To respond to this calamity by saying, "uh, wait a minute, this is more complicated" than the proper conclusion one is supposed to reach is neither "strategic victim blaming," nor is it a rejection of Title IX and its intended protections. In an earlier post about the problematic framing of the controversy, I think Lisa Duggan read this responsibly: "If we focus on this one case, these details, this accuser and accused, we will miss the opportunity to think about the structural issues.

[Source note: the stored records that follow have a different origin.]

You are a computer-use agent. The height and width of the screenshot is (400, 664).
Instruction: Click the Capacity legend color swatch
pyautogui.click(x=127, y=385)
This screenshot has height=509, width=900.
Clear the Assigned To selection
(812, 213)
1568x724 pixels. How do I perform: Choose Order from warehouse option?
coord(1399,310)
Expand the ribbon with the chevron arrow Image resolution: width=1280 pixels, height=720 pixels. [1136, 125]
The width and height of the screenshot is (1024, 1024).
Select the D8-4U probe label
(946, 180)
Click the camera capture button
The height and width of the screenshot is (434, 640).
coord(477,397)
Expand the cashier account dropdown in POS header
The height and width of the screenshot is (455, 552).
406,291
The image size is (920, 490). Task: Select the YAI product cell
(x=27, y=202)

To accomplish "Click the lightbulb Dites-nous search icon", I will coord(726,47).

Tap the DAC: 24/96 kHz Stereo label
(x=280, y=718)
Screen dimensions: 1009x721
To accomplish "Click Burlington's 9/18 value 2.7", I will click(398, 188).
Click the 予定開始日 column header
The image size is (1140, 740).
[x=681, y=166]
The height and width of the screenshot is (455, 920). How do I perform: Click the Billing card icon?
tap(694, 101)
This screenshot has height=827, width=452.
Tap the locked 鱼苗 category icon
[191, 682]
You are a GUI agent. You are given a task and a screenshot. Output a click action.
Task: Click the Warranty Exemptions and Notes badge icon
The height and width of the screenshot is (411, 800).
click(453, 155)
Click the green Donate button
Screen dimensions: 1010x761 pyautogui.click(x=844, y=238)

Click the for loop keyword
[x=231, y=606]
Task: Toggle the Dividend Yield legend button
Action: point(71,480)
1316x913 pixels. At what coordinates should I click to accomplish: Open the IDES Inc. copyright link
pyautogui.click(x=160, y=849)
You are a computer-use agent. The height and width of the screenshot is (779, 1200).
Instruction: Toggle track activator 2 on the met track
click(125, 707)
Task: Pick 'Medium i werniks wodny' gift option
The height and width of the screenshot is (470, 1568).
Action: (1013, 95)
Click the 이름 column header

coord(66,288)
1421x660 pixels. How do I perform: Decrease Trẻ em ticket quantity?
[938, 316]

If we are social justice feminists and not neoliberals, we care about the broad structures of power, and not individual bad apples case by case." In part, an attention to the broader structures of power asks us to take a look at how people are talking about just how bad the apples are--to attend to the rhetoric of laundry dirtied by bruised fruit.  

 

GAS-LEITING, OR, SCRIVENERS (ON) SPEED

Notably, the original frame for the story came from a former Longhorn and an apparently status-obsessed philosopher, Brian Leiter, who is an established and respected interpreter of Nietzsche, but whose most recent  fame is linked to his blog on academic gossip.  Posted originally on June 10 under the tag "Posturing, preening wankers"---that is, self-absorbed masturbators---Leiter wrote that "Blaming the victim is apparently OK when the accused in a Title IX proceeding is a feminist literary theorist."   Leiter's post was not actually about the charge against Ronell, but a support letter drafted by Judith Butler and others and signed by a number of prominent, international humanists, testifying to Ronell's character. I have more to say about the letter itself below, but suffice it to say Leiter framed the missive as a matter of hypocritical #MeToo blackmail and bullying.

Where the laundromat gets ironically filthy is with Leiter's unwittingly gendered (b)lather: despite a rather storied series of sexual harassment scandals surrounding Professor Surly, Leiter reported "John Searle may be guilty of sexual harassment" [my italics] under the tag "issues in the profession." Ronell and "a gaggle of critical theorists," as a related blog put it, are afforded no such caution, but rather described as "wankers" and "precious 'theorists'" and "'theory' illuminati" in the masculinist tones of philosophy proper, of course.  Even though the gendered frame seems quite deliberate--the theoretical humanities are for p-words, in all the senses---the double-dealing drama was too rich not to travel to Gotchaland. Which it did, almost immediately, both into dude-bro backwaters and blogs that boys named Tucker like to scratch and sniff, and through the more "progressive" portholes of publicity that we see through, for good or ill, to keep us afloat in the seas of the Fourth and Fifth Estates. 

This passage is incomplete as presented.